Uważam, że klasyczne dzieło nie jest książką napisaną w jakiś specjalny sposób. (…) myślę, że dzieło klasyczne to dzieło, które czytamy w specjalny sposób. Czyli nie jest to książka napisana w specjalny sposób, ale w specjalny sposób czytana; kiedy czytamy daną książkę, jakby nic nie było w niej przypadkowe, jakby wszystko było podporządkowane jakiejś intencji i miało uzasadnienie, to taka książka jest dziełem klasycznym. Jako najbardziej oczywisty przykład można by przywołać I Ching, chińską księgę przemian, dzieło złożone z sześćdziesięciu czterech heksagramów: sześciu linii ciągłych bądź przerywanych, ułożonych na sześćdziesiąt cztery możliwe sposoby. Nadano tej książce moralną interpretację i jest to jedno z chińskich dzieł klasycznych. (…) Tak samo jest z dziełami klasycznymi w każdym języku. Na przykład uważa się, że każda linijka Szekspira jest uzasadniona – a oczywiście wiele z nich musiało być dziełem przypadku – i zakłada się, że każda linijka Don Kichota czy każda linijka Boskiej Komedii, a także każda linijka poematów zwanych „homeryckimi” ma swoje uzasadnienie. Zatem dzieło klasyczne, to książka czytana z szacunkiem.
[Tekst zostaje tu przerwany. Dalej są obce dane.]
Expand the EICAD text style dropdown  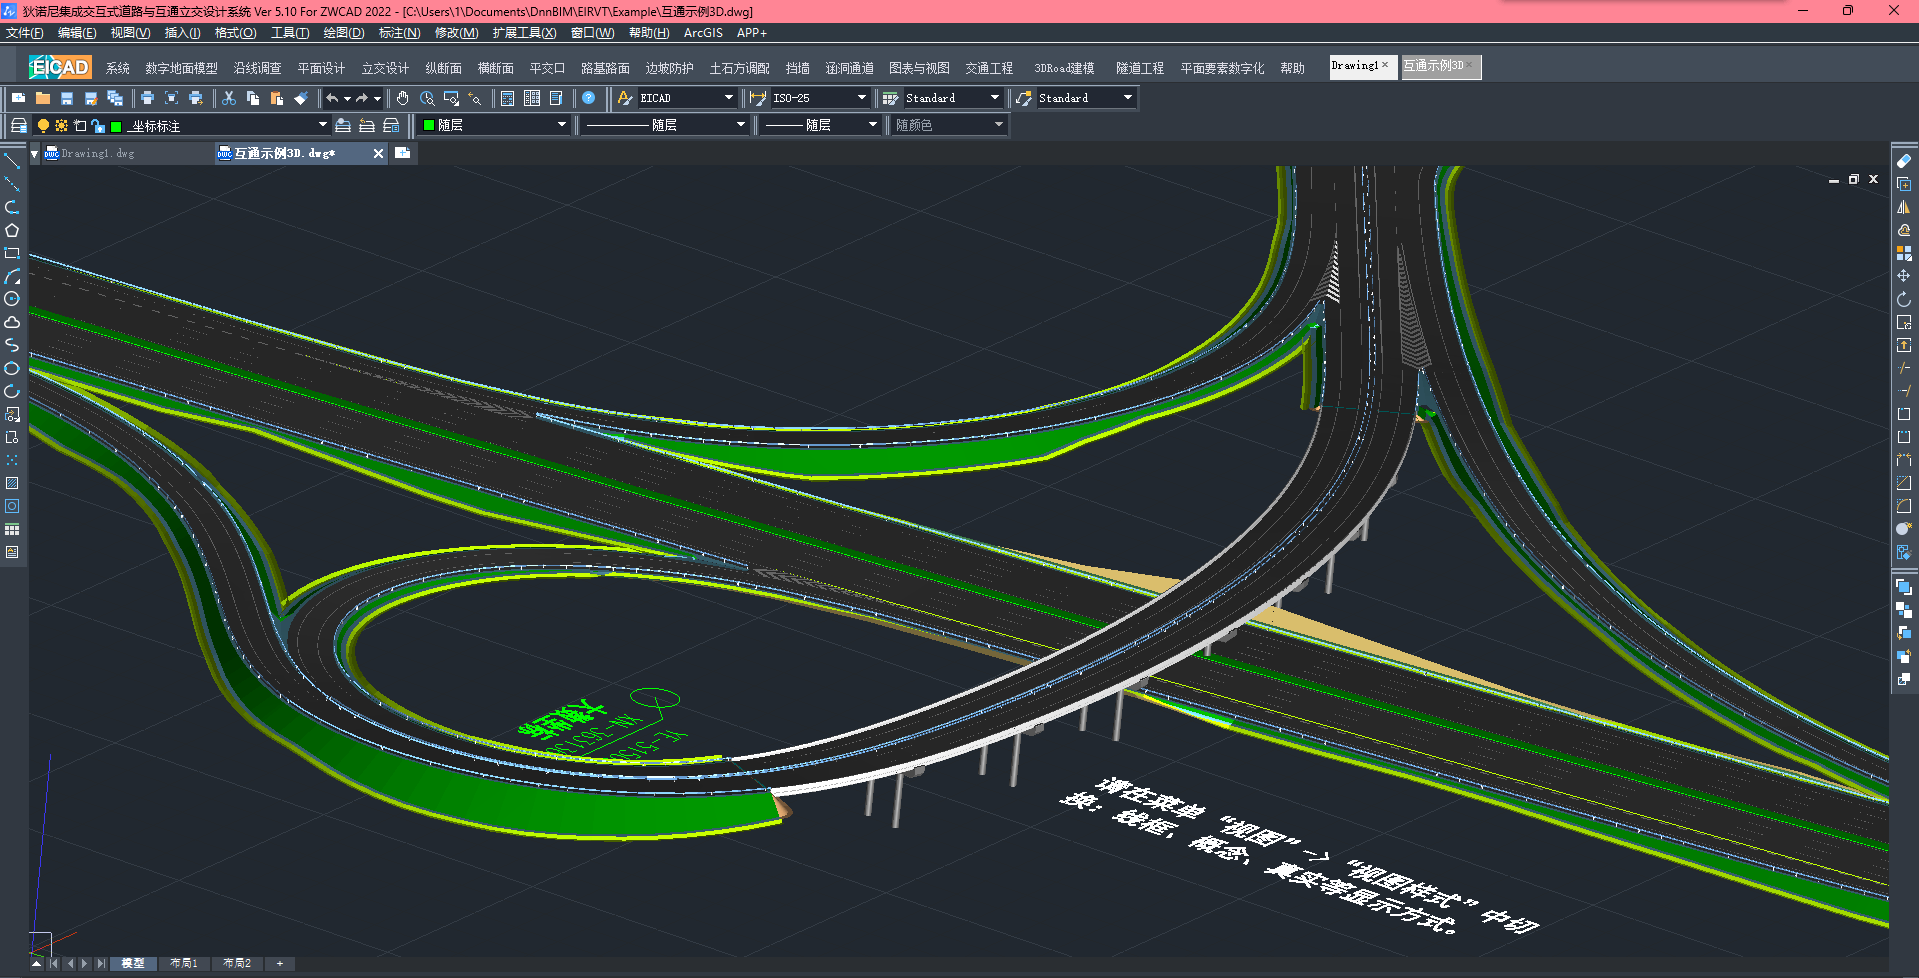728,98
LITERATURA REALISTYCZNA I LITERATURA FANTASTYCZNA

To jasne, że literatury mają swój początek w fantastyce. I jeszcze w snach – które można postrzegać, jako bardzo starą formę sztuki. W snach nie myślimy racjonalnie; tworzymy małe dzieła dramatyczne. (…) Na przykład w jednym z dzieł, które wydają mi się fundamentalne – podejrzewam, że ci, którzy wyśnili Baśnie z tysiąca i jednej nocy, nie myśleli o żadnym morale; śnili, pozwalali sobie śnić i w ten sposób powstała ta wspaniała książka.
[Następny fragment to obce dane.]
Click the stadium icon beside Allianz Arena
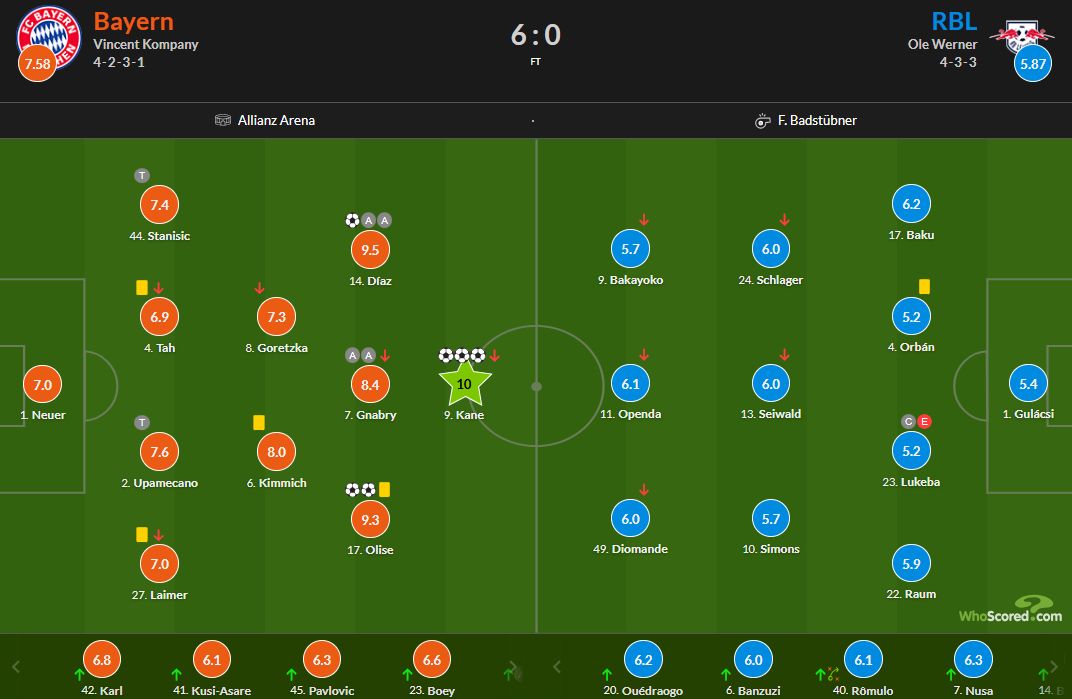Viewport: 1072px width, 699px height. click(x=223, y=120)
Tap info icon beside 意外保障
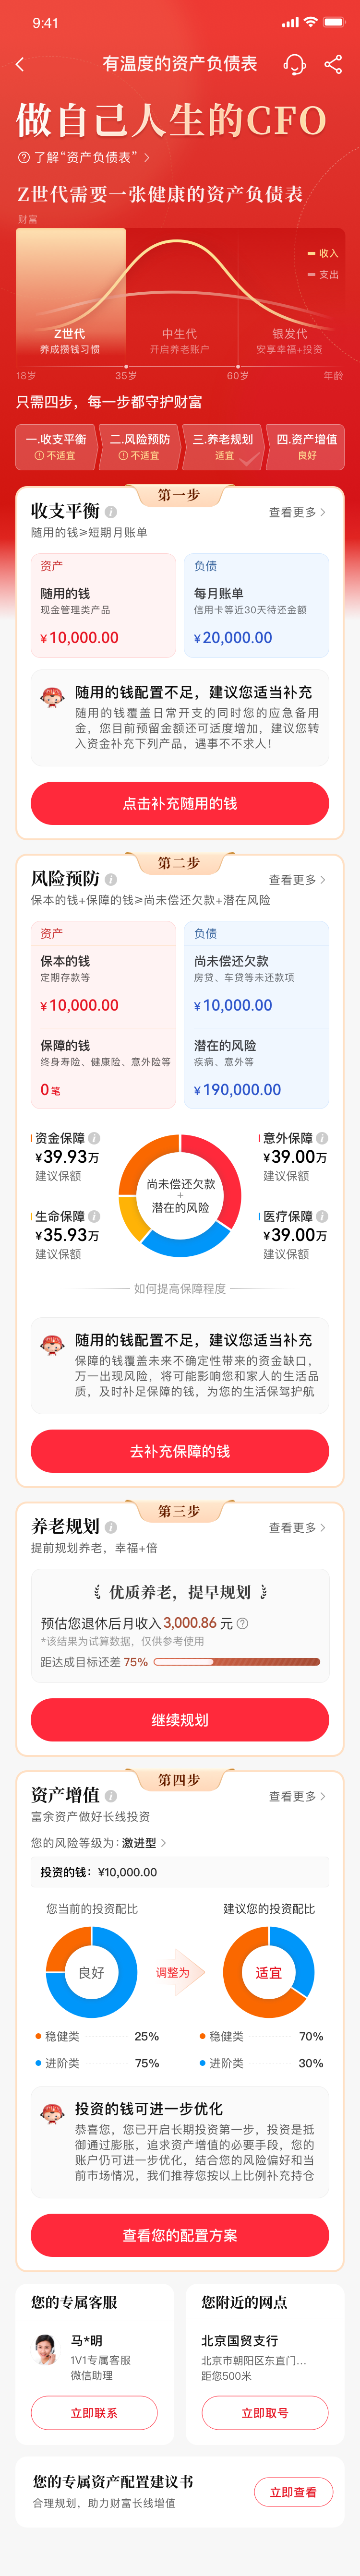This screenshot has width=360, height=2576. coord(322,1138)
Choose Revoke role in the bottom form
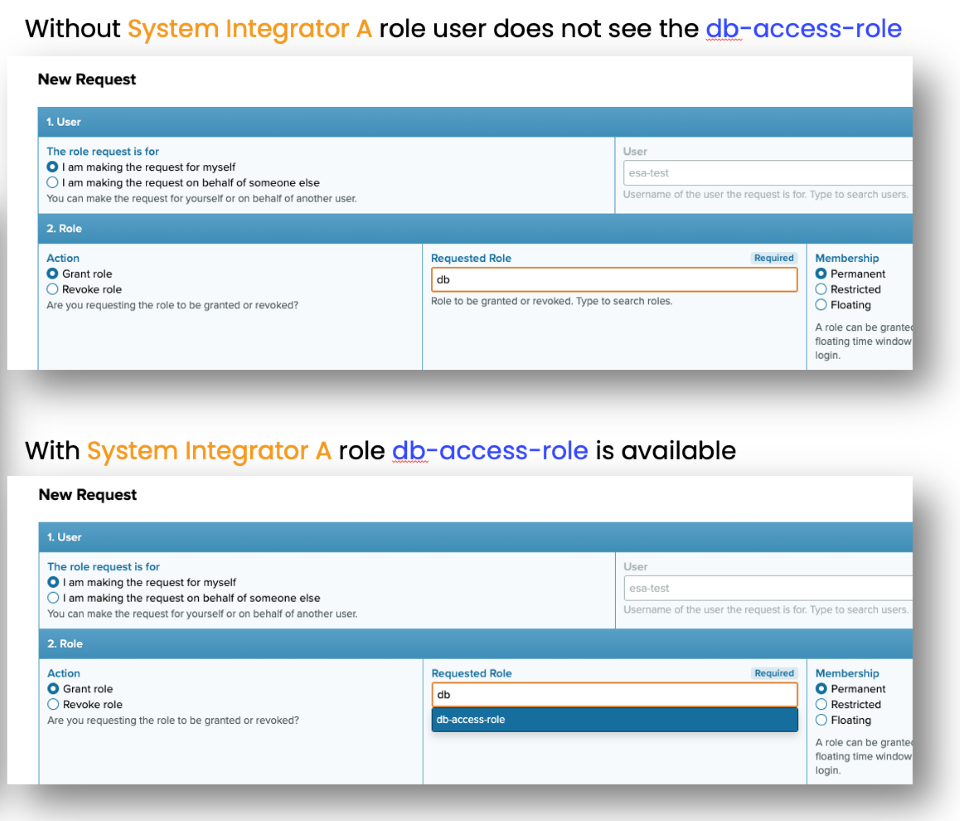960x821 pixels. (50, 704)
************************************

Ostatnio odczuwam pewną niecierpliwość, wydaje mi się, że powinienem umrzeć, i to umrzeć niebawem. Że żyłem już zbyt długo. I że śmierć musi mieć jakiś smak; musi być czymś szczególnym, czego się nigdy nie zaznało. (…) Nie można tego przekazać, bo możemy przekazać jedynie to, co dzielimy z innymi. Słowa wyrażają wspólne doświadczenie, a to nie dotyczy śmierci.
No tak… śmierć musi być… musi być podróżą przewyższającą nawet siedem wypraw Sindbada, musi być o wiele większą podróżą, prawda?

Jorge Luis Borges wyruszył w swoją największą podróż 14 czerwca 1986 r.